Instrument design is an artistic endeavour, but requires mathematical precision too. Bhattacharya has always sought to connect different modes of thinking, and it's no surprise that he found inspiration in school biology classes as well as the goddess Durga: "Religion and science are useless if they don't help each other. I find myself happy with or without them, lost in the addiction of pure sound, portraying love in the groove of time."
This interconnected approach helps him to see shapes others often miss in traditional Indian music: "We don't think about harmony the same way, as our music is modal. A raga may be made of notes, but the melody and extended phrases give harmonic shape to it. Chords are already there in the past 60 years: Ustad Amir Khan used tanpuras with three notes (Pa-Ni-Sa), and Ustad Vilayat Khan tuned his sitar's chikari to a major triad (Sa-Ga-Pa)."

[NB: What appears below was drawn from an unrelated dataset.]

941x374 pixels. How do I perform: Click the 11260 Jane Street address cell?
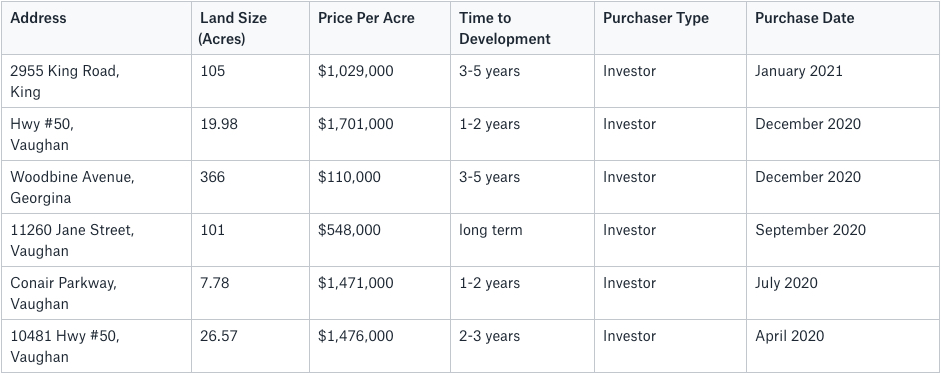(97, 240)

Elsewhere he speaks of Bach's solo string works in the same regard. They are also streams of single notes, but nobody would see them as absent of harmonic movement. I wonder what his own take on the violin partitas would sound like? Perhaps we'll find out - he's been writing orchestral scores.
Nowadays he performs and collaborates to acclaim around the world, and says he's found "most of the innermost answers" to questions around his music. So what drives the multipegged maestro to keep on exploring? "I'm a student, and my drive is to learn new things and refine my actions. That's the best way to live the rest of my life - I'm just the adventurous raga-guitar wala."
Pandit Bhattacharya doesn't sit on the boundaries between his traditions - he fully embodies them. However he also recognises the importance of keeping disparate styles distinct: "I can play three different styles - it's about creating new wings, not polluting. But I don't mix them when I play traditional dhrupad style."
Unfamiliar music elicits different reactions from a listener, so does he consciously change his style when playing to Westerners? "I walk to the studio or stage in the same way, whether in India or abroad. When I perform the dialogues are between my own guitars and my beloved ragas."
Overall he describes himself as "an optimist and a pessimist" about the future of Indian classical, recognising that young musicians are growing up in a much faster-paced world than their forebearers. He has seen this firsthand - his daughter Anandi is an accomplished singer who releases her own albums as well as featuring on his, debuting this year with Joys Abound.
"I love younger generation musicians, but they miss some of what we had - gurus and teachers who were not so busy earning everything needed to sustain life. They have it harder, suffering from the viruses of judgements, negativity, self-marketing, and short term pleasures. But if a student has the right mixes of passion and focus then it will bring them benefits and serve the Hindustani tradition. Illiteracy is not a problem, but half-education is."
He takes his own teaching commitments seriously, working with thousands of students around the globe. He encourages modern learners to stay discerning and integrate their musical approach: "Taste is the filter. I think art claims surrendered lovers to itself. And leading a scholar's life is not enough - there are no boundaries like this in nature. We segregate and draw lines for particular purposes, but everything connects, including the sixth element - sound."
"Expansion inward is more important than outward. Stay close to the music, however you can. My gurus taught me that - I'm still trying to be close enough."